Quoted text:
________________________________________

# best workout to do with CELL MASS????



## eshban (Nov 23, 2008)

i have just purchased CELL MASS. Now i want to ask that can which training i will do while using it?

Can i do STRENGTH training or can i do MUSCLE BUILDING training. And currently i am in SIZE GAINING phase and doing exercise from last 2 years.

currently i am following this workout

Dumbbell & Barbell Mass Workout - Muscle & Strength

i have doing this workout from last 3 months.

so i will start my CELL MASS from next month. can i change my training with it and which is better (a) Strength training or (b) Muscle MAss Training.

Plz reply


----------



## Built (Nov 23, 2008)

It's just overpriced creatine. Train however you like.


----------



## biggfly (Nov 23, 2008)

That workout program for the most part, sucks. There are a few elements that are good, but the overall grade of it is shit.


----------



## nni (Nov 23, 2008)

listen, training is primary, supplements are tertiary. so the question should never be "what workout with this supplement."


----------



## Gazhole (Nov 24, 2008)

Exactly the same workout programs i would reccomend to you sans the Cell Mass...

- Compound Exercises
- Balance between Upper and Lower body.
- Balance between Pushing and Pulling.
- Progressive Overload.

Jeez, its just a supplement, dude. Not like its pure gorilla test or something.

________________________________________

Supplied data:
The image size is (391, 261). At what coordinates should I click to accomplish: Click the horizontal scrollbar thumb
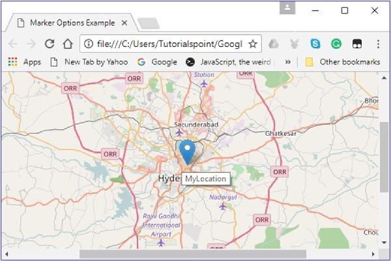tap(193, 254)
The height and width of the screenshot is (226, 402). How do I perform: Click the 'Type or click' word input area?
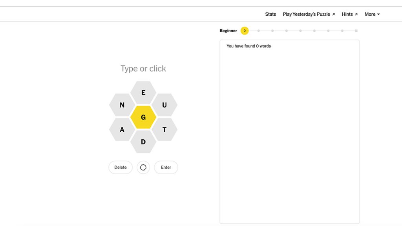(143, 69)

________________________________________

Output verbatim the part of the forum thread that opens with the words containing "## eshban (Nov" and closes with "Muscle MAss Training.". Rely on the forum thread alone, not on the listing.

## eshban (Nov 23, 2008)

i have just purchased CELL MASS. Now i want to ask that can which training i will do while using it?

Can i do STRENGTH training or can i do MUSCLE BUILDING training. And currently i am in SIZE GAINING phase and doing exercise from last 2 years.

currently i am following this workout

Dumbbell & Barbell Mass Workout - Muscle & Strength

i have doing this workout from last 3 months.

so i will start my CELL MASS from next month. can i change my training with it and which is better (a) Strength training or (b) Muscle MAss Training.